La nueva tasa se calcula como el promedio entre dos componentes: por un lado, la tasa de interés de los depósitos a plazo fijo en pesos a 30 días y, por otro, el promedio de las tasas activas de préstamos otorgados mediante documentos a sola firma y préstamos personales. A partir de ese promedio, se aplica un sistema de bandas que limita su variación real.
En concreto, la tasa no podrá ubicarse por debajo de la variación del CER menos un 3% anual ni por encima del CER más un 3% anual. El uso del Coeficiente de Estabilización de Referencia, elaborado por el Banco Central en función del índice de precios al consumidor que publica el Instituto Nacional de Estadística y Censos, permite vincular el cálculo de los intereses con la evolución del poder adquisitivo de la moneda.

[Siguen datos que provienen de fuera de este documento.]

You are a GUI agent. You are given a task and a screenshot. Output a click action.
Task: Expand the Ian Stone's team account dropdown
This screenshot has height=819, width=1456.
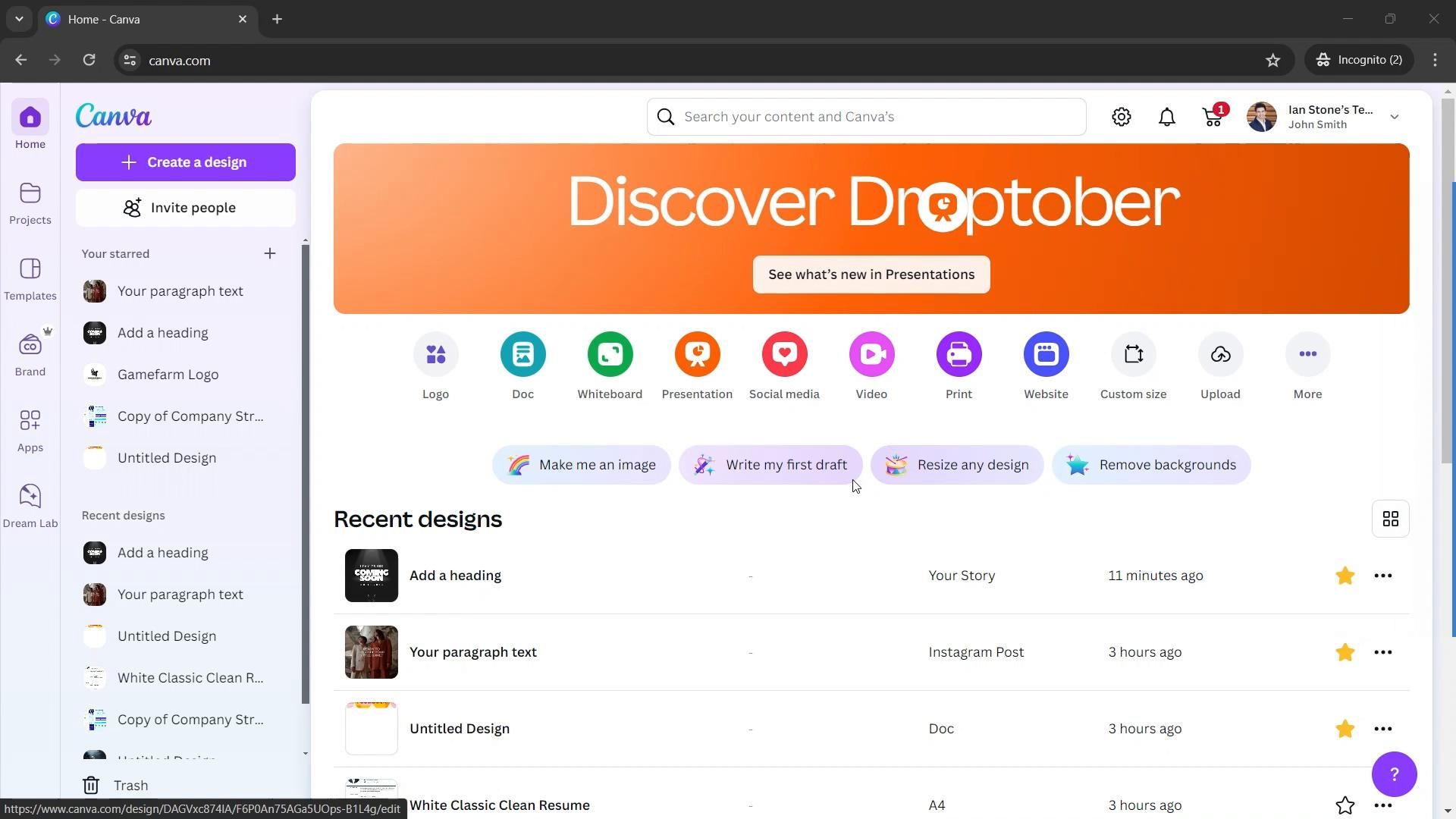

El objetivo del esquema es evitar que, en contextos de tasas reales negativas, los acreedores sufran pérdidas en términos reales, y, al mismo tiempo, impedir que períodos de tasas reales elevadas generen incrementos desproporcionados de las deudas que comprometan la capacidad de pago de los deudores y la estabilidad del sistema.
La Tasa de Intereses Moratorios será calculada y difundida diariamente, con una serie histórica que se inicia el 3 de junio de 1993. La resolución incorpora además un anexo metodológico detallado y prevé la disponibilidad de herramientas de cálculo para facilitar su utilización práctica por parte de tribunales, profesionales y operadores jurídicos.